Sunday, November 23, 2008

Transatlantic Thanksgiving

Brits don't understand Thanksgiving. Of all the American holidays, they're not quite sure what to do with it - it's sort of like English Christmas, with a turkey and the trimmings, but it's also sort of an anti-English holiday (hi, the Pilgrims were celebrating surviving after ESCAPING from England).

So, since I'm not going home for Thanksgiving, and I've been cooking a potluck Thanksgiving dinner every year since my senior year of college, I decided to introduce some of Brits in my life to a traditional Thanksgiving dinner. I billed it not as a gourmet Thanksgiving (no turducken with shittake mushroom stuffing) but as a "taste of America" - all of the standard dishes that one might not actually like, but are at every Thanksgiving meal. Last night was the Transatlantic Thanksgiving for 15 people in my narrow apartment, and featured the following menu:
- turkey
- stuffing (2 kinds, homemade apple-walnut, made by Ashley, and StoveTop, imported on the day of by visitors Mel & Dave)
- French's French-fried onion green bean casserole
- sweet potato and marshmallow casserole
- mashed potatoes
- cauliflower
- cranberries
- gravy
- 3 kinds of pies made by Ashley (pumpkin, pecan, apple)
- pumpkin chocolate chip cookies

After seeing frozen turkeys at Sainsburys for £49.99, I decided to take a chance and inquire at the butcher I pass every day on my way to work. I asked for a 15lb bird, and the nice butcher promised to get me a fresh "7+ kg" turkey delivered on the day of my dinner party. So yesterday morning I biked down the road and picked up my 6.82kg bird at 10am, and paid only £32.86! The bird made the journey back home safely in my bike basket, and went straight into the roasting pan for trimming and cooking. There I discovered that my turkey was so fresh that it still had little feathers on the legs!

It was a real pleasure to make a turkey that I wasn't worried about being not-quite-defrosted, or frantically searching for the giblets frozen to the inside of the bird's cavity and cutting myself while trying to pry them out. The bird was so fresh, you really tell the difference between a fresh and frozen turkey. At about 14lbs, it was a big bird and there was some serious concern that it might not fit in our very English tiny oven. But it did fit, and came out wonderful.
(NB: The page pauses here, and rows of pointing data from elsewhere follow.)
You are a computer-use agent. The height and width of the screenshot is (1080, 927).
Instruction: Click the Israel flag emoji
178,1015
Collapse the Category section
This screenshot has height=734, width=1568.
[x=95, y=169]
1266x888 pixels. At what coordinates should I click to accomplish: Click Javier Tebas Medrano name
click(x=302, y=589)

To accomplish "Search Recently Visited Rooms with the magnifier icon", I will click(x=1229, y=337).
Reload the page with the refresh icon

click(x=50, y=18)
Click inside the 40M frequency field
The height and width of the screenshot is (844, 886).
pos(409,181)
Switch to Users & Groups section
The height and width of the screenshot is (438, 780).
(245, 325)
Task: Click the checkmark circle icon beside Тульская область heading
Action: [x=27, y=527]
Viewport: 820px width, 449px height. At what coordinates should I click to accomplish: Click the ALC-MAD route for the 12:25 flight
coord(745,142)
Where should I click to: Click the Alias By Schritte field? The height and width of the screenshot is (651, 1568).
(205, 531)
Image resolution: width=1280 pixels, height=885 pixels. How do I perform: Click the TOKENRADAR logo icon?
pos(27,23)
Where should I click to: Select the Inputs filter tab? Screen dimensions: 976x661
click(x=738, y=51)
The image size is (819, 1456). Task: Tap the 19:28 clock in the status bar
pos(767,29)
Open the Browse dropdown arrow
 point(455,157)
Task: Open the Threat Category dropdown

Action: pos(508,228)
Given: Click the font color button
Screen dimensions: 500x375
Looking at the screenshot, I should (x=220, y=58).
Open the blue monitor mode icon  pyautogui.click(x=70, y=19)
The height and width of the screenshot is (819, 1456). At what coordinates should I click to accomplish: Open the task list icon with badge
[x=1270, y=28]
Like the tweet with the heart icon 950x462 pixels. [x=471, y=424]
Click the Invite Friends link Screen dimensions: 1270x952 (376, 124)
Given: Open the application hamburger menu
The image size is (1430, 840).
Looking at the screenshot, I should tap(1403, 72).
The sides went well also; there were only slight difficulties with converting Fahrenheit to Celsius and cups to grams. Everything miraculously done on time, and ready for the wine-bearing guests. Fifteen of us crammed into the rearranged lounge and hilarity ensued as normally dignified English people shoved mouthfuls of food in their mouths with as much gusto as Americans; it seems like turkey and stuffing incites gorging no matter what continent one's on.

The desserts also created an uproar as pie eating contests (1 of each!) gave a lot of people sugar highs. When people couldn't eat a morsel more, the party decamped to a bar across the street to finish the night. All in all, the way a Thanksgiving should be (minus the American football) and big balloons; pictures, of course, are here.